What the exercise asks:
Reproduce, character for character, the entries from their opening line through the line with "Task: Click the My Chats section heading".
--- Extracted data Enclosed Below ---
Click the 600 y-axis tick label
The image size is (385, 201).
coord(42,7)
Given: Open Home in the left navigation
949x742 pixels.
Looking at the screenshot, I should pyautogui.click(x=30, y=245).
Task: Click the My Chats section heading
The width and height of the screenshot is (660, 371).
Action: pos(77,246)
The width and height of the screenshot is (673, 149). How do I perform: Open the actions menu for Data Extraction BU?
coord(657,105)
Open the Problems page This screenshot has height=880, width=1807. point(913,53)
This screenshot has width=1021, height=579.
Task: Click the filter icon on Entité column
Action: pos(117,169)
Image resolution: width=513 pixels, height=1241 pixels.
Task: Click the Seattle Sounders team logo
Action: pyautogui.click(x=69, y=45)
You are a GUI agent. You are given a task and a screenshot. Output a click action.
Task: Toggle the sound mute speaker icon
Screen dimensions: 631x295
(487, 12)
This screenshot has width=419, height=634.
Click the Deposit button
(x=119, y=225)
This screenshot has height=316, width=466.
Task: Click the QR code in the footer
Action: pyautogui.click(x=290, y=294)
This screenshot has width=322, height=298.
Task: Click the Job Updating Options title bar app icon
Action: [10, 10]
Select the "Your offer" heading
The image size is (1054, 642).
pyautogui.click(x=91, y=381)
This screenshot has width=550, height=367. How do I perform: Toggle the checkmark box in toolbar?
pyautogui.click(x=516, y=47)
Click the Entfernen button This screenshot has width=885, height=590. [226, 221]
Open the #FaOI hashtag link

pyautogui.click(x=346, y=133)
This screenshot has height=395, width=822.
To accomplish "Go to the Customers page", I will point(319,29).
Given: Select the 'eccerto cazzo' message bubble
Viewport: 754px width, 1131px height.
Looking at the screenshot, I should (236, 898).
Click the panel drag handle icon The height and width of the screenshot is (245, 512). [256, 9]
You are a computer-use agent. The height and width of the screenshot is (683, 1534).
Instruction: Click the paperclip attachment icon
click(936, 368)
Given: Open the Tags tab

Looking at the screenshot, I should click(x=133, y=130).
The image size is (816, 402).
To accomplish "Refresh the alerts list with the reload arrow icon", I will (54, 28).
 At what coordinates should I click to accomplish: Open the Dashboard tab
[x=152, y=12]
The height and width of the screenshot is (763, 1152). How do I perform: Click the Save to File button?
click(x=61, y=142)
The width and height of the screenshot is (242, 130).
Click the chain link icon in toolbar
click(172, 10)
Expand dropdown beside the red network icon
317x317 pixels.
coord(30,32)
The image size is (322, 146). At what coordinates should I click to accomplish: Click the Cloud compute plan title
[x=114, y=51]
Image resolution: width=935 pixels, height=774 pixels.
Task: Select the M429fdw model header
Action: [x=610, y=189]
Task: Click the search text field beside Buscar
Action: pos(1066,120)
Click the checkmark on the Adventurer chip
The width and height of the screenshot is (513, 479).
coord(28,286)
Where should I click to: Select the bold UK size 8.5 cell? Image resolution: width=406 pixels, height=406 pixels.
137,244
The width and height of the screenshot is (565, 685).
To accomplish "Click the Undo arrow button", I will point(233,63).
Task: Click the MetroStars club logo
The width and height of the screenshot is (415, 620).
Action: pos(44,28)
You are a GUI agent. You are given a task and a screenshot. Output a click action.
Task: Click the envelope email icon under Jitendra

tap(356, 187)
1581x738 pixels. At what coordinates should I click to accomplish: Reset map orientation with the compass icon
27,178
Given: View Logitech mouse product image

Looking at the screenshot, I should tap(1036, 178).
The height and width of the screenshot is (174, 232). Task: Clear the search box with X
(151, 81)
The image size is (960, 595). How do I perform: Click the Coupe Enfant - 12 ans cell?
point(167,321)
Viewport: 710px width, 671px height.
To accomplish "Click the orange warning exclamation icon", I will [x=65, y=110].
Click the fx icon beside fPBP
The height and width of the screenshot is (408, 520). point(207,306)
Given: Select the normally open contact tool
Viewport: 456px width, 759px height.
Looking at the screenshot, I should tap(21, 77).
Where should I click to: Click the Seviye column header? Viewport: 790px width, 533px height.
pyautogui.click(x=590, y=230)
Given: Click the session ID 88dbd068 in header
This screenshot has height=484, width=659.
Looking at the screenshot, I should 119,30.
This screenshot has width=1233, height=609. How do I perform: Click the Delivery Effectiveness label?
--- End of Enclosed Extracted data ---
Answer section:
Click the 600 y-axis tick label
The image size is (385, 201).
coord(42,7)
Given: Open Home in the left navigation
949x742 pixels.
Looking at the screenshot, I should pyautogui.click(x=30, y=245).
Task: Click the My Chats section heading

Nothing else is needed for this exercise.